Gasland and Shale Gas Fracking

I just watched the documentary GasLand (trailer below), which tells the horrifying tale of the shale fracking natural gas industry in the US. Luckily, activists in Québec managed to stop the industry from moving forward with its plans to start fracking the the lower St. Lawrence valley.

Here is a good rundown of what Shale Gas Fracking is.

However, the stoppage is simply a moratorium and will likely be lifted eventually. In the states, natural gas exploration is advancing at breakneck speeds (though New York has also imposed a moratorium). Having been promised the technology was secure, many down on their luck farmers and property owners could not resist the easy money of selling off some of their land for shale gas exploration. By any reasonable measure, the decision to pollute water ways and the air for a few tens of thousands of dollars seems short sighted at best, but when faced with outsized credit card debt and mortgages – cash is hard to resist.

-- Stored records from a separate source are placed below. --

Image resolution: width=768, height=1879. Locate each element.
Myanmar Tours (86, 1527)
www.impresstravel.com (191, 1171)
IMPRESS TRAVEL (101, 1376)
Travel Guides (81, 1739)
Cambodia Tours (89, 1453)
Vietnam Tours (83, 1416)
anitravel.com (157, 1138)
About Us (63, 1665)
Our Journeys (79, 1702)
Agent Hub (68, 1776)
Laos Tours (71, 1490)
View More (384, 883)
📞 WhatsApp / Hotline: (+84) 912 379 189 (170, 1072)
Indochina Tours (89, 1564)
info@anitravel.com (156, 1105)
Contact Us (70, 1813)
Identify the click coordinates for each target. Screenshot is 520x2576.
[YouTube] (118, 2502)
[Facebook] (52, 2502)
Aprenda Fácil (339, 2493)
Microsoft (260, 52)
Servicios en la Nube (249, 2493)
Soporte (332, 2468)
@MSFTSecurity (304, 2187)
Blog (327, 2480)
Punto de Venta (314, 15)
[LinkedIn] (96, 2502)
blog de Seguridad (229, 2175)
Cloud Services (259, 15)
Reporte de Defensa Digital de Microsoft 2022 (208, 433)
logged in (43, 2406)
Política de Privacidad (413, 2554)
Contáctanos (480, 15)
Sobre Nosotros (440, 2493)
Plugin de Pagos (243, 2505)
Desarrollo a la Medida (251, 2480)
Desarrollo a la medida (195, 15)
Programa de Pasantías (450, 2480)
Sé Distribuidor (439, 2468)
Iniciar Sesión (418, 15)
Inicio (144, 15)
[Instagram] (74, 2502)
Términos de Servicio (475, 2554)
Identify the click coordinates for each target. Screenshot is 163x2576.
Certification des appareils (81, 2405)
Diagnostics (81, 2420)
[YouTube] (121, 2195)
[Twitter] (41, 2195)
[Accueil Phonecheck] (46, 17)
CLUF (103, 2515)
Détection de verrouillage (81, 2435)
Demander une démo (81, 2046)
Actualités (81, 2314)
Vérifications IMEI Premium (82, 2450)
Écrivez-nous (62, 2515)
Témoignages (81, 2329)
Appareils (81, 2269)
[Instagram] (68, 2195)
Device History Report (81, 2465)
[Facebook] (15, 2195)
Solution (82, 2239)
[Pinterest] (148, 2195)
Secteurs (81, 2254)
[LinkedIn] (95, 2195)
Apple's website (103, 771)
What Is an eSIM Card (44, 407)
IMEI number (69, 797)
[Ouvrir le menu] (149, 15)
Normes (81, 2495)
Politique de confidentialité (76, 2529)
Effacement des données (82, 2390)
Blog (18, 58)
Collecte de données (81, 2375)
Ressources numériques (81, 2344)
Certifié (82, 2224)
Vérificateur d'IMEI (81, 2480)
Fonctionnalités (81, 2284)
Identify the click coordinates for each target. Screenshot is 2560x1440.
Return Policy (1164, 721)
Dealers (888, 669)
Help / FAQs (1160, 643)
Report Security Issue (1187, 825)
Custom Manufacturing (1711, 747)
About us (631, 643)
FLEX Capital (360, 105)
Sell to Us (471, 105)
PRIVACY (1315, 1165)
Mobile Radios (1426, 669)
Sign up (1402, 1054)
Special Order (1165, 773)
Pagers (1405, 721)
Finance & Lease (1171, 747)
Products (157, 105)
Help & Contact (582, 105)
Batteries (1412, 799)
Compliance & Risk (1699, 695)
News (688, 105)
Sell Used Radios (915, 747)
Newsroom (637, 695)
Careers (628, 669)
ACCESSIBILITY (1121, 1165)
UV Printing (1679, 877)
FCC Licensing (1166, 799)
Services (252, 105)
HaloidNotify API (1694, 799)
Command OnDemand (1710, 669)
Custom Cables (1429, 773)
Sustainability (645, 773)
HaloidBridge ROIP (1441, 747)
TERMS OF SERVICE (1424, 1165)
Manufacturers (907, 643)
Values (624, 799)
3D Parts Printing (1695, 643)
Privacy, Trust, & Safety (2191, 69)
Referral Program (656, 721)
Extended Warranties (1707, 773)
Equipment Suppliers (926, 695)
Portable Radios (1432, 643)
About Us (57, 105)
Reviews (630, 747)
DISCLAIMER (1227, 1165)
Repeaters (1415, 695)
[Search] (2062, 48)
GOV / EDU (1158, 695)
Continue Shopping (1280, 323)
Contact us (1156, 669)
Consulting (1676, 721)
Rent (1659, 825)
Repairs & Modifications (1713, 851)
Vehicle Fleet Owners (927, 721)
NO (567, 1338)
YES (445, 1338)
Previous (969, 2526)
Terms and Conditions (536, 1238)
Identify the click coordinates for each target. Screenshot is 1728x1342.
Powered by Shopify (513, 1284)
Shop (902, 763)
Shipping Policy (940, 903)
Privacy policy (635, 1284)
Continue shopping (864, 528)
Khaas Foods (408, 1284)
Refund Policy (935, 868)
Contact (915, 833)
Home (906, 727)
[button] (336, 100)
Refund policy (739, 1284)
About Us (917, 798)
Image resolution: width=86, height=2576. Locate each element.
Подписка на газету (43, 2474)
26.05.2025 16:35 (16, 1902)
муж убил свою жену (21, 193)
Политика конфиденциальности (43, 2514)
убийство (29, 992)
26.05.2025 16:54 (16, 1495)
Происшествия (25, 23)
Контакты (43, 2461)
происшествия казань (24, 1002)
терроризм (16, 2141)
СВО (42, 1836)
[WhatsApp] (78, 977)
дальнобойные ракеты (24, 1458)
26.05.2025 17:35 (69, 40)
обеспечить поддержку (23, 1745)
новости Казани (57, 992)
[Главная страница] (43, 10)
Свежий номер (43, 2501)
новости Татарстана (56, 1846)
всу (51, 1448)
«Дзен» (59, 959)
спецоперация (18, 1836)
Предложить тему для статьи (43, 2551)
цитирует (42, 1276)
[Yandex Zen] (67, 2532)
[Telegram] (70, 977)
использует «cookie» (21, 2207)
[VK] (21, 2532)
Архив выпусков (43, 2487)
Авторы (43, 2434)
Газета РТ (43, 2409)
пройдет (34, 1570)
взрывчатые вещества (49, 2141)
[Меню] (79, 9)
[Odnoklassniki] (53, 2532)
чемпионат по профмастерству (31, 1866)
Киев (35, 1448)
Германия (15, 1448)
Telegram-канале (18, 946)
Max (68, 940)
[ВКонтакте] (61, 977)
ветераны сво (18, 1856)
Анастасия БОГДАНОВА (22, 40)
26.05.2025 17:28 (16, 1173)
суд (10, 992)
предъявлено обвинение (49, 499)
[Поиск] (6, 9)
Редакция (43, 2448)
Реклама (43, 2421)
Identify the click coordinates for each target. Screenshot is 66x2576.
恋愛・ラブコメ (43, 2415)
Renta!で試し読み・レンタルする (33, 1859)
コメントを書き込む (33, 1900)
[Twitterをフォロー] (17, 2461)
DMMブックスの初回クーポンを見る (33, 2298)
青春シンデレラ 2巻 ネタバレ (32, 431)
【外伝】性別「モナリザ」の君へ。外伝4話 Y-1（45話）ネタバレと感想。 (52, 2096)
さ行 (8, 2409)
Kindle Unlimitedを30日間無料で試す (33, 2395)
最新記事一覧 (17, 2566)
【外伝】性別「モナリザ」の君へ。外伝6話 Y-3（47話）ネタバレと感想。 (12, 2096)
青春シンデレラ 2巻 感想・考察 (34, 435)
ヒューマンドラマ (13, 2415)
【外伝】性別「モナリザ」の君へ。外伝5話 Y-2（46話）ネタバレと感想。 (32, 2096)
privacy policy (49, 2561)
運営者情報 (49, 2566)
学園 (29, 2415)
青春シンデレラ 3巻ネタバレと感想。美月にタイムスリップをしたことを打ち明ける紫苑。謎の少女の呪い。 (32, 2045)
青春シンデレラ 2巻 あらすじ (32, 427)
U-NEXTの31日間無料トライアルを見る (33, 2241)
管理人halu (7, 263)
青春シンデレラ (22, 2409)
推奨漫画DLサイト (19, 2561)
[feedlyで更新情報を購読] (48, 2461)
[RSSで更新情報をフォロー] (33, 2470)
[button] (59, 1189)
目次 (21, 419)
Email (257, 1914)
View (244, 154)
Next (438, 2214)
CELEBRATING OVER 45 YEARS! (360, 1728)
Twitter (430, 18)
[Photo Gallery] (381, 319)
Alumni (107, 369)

Of all the scary stories outlined in Gasland, the most dangerous is this: Shale gas fracking is done on hundreds of thousands of small platforms, not large centralized rigs. The distributed nature of the extraction makes it very difficult for the environmental protection agencies and communities to identify, monitor and control the source of pollution and danger. For example, in Canada we have the National Pollutant Release Information (NPRI) that requires sites who emit over a certain threshold to report their air emissions. The US has a similar program called TRI. Because each individual gas extraction platform is considered a site they typically fall under the threshold and do not need to report. This is very troubling. With hundreds of thousands of sites spread over vast territories, the potential impact is massive.

The distributed nature of the exploration also makes it nearly impossible to monitor – how many thousands of rivers, marshes, wells and air emissions can underfunded environmental protection agencies reasonably monitor?

I encourage everyone to watch Gasland and ensure your governments properly control the Shale Gas fracking industry. France just banned shale gas fracking, why can’t we?